The out-of-the-box dbt snapshots provide change data capture (CDC) capability for tracking the changes to data in your data lake or data warehouse. The dbt snapshot metadata columns enable a view of change to data - which records have been updated and when. However, the dbt snapshot metadata doesn't provide a view of the processing audit - which process or job was responsible for the changes. The ability to audit at the processing level requires additional operational metadata.

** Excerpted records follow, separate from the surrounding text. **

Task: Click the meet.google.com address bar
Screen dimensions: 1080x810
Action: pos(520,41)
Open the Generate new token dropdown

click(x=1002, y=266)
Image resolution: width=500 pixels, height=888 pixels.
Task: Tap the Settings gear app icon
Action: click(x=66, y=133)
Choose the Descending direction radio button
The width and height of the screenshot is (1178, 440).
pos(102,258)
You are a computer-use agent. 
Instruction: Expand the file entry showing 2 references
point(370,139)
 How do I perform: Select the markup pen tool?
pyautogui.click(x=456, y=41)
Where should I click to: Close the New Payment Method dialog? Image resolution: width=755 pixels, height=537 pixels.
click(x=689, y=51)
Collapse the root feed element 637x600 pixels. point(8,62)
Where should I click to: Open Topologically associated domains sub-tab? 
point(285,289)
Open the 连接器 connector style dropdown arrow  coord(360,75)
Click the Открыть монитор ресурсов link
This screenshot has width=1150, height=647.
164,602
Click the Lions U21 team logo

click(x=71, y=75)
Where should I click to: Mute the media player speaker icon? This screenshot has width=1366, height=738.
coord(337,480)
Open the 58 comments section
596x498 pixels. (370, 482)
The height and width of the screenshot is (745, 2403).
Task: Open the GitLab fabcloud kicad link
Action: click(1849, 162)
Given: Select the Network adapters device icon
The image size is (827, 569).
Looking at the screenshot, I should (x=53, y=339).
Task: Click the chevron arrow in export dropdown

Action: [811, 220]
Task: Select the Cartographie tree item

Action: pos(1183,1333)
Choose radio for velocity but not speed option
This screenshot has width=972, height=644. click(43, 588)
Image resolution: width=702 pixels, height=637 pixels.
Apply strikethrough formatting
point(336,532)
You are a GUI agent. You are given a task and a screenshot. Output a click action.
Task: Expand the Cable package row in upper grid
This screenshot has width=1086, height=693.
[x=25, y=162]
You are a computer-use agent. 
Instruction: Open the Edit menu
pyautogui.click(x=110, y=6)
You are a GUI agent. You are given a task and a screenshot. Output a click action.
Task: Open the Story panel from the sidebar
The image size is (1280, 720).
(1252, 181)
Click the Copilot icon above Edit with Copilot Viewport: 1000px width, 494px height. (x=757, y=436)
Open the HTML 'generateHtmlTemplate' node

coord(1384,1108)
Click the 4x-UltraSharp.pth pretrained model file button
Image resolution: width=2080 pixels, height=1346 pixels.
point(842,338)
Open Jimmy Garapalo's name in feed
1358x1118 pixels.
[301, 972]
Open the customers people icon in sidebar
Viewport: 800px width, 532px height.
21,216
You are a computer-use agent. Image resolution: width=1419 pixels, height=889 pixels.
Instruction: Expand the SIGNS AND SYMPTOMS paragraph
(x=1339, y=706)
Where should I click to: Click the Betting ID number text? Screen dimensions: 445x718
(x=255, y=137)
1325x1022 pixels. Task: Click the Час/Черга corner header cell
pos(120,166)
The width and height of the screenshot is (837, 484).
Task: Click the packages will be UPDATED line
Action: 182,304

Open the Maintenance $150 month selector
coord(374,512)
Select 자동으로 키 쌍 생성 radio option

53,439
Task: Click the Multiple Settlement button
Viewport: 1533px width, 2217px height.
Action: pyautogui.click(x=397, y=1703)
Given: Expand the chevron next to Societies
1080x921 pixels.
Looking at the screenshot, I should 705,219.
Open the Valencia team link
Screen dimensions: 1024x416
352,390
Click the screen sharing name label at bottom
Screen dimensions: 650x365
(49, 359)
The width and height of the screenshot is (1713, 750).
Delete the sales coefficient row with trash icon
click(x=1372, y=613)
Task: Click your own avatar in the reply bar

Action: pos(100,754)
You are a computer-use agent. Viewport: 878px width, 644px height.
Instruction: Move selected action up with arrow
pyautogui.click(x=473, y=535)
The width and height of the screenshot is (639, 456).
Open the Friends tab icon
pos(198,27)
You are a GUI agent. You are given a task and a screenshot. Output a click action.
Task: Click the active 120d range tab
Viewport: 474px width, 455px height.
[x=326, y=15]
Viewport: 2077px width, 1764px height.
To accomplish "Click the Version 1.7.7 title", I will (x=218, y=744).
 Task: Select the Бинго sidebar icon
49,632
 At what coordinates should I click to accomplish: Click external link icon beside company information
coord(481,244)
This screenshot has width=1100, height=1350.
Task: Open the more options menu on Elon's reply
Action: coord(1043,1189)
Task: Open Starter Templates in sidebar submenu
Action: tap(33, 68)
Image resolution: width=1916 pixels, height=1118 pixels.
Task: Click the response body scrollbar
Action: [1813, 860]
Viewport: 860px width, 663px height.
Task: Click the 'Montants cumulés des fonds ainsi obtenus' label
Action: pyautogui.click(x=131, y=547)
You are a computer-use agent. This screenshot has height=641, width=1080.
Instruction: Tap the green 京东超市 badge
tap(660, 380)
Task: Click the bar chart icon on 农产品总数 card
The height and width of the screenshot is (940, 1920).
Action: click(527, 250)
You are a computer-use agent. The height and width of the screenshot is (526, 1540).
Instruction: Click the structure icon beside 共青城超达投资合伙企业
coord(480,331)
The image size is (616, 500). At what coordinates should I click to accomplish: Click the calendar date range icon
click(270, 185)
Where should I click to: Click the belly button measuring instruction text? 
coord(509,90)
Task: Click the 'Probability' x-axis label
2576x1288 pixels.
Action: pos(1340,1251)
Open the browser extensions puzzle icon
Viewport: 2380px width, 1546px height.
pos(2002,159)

The out-of-the-box dbt snapshot strategies (rules for detecting changes) likely provide the desired logic for detecting and managing data change. No change to the snapshot strategies or snapshot pipeline processing is desired, but additional operational metadata fields must be set and carried through with the data.

note

The full source code for this article is available at github.com/datwiz/dbt-snapshot-metadata.

Objectives

Both operational and governance requirements can drive the need for greater fidelity of operational metadata. Example considerations could include:

  • use of the out-of-the-box dbt snapshot logic and strategies for Change Data Capture (CDC)
  • addition of operational metadata fields to snapshot tables with processing details for ops support and audit
    • when new records are inserted, add operational processing metadata information to each record
    • when existing records are closed or end-dated, update operational metadata fields with processing metadata

standard snapshot table

enhanced snapshot table

Aside from including a new process_id value in records, these enhancements don't add further information to the table. Instead they are a materialization of the operational data that is easier to access. The same information could be derived from standard dbt metadata fields but would require a more complex SQL statement that includes a left outer self-join. As with any materialization decision, there is a trade-off between ease of access vs. additional storage requirements.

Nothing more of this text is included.